__WHAT YOU NEED TO DO__. Return a copy of every line in the data below that contains "next".

__INPUT MATERIAL__.
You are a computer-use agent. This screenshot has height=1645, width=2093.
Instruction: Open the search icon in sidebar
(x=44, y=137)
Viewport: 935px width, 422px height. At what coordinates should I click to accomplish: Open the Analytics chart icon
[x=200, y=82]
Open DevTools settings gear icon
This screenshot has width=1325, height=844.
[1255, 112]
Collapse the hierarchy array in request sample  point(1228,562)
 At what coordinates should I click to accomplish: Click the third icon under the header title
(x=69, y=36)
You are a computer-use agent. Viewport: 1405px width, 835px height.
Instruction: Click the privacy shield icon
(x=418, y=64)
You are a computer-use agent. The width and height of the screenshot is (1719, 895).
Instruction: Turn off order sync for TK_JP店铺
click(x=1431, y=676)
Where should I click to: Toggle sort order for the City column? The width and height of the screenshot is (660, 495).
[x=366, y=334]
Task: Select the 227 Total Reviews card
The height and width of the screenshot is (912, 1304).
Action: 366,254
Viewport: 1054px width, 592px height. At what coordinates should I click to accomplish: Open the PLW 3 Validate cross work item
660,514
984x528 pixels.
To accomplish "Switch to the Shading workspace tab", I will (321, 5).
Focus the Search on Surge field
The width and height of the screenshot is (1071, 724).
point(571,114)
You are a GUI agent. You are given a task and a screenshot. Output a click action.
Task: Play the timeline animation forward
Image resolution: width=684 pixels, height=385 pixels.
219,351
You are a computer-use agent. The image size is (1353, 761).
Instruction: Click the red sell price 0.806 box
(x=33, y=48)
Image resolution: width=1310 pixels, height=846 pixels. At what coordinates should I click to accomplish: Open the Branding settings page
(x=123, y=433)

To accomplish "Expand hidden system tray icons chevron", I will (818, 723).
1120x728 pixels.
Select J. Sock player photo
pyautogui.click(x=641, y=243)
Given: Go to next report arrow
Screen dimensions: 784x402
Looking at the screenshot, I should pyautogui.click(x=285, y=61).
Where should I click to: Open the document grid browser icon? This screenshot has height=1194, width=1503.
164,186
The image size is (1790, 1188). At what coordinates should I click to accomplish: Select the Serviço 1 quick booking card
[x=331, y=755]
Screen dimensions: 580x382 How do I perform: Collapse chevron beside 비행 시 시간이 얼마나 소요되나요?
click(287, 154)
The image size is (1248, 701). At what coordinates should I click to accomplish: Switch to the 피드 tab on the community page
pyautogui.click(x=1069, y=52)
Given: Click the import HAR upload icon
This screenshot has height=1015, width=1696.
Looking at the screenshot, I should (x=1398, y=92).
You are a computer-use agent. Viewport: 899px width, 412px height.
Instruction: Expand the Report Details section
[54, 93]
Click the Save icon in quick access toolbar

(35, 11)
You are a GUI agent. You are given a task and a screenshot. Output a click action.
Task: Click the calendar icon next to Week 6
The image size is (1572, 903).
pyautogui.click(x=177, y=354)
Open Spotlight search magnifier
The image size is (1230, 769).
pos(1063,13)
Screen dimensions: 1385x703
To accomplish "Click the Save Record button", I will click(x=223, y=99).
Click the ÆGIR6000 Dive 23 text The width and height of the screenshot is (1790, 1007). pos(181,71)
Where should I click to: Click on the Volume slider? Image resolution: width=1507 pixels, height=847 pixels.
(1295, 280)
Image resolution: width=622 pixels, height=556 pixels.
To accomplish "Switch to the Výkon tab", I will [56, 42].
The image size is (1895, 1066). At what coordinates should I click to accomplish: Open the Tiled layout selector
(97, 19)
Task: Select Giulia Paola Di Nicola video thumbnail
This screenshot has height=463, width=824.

__TASK RESULT__.
Given: Go to next report arrow
Task: Click the calendar icon next to Week 6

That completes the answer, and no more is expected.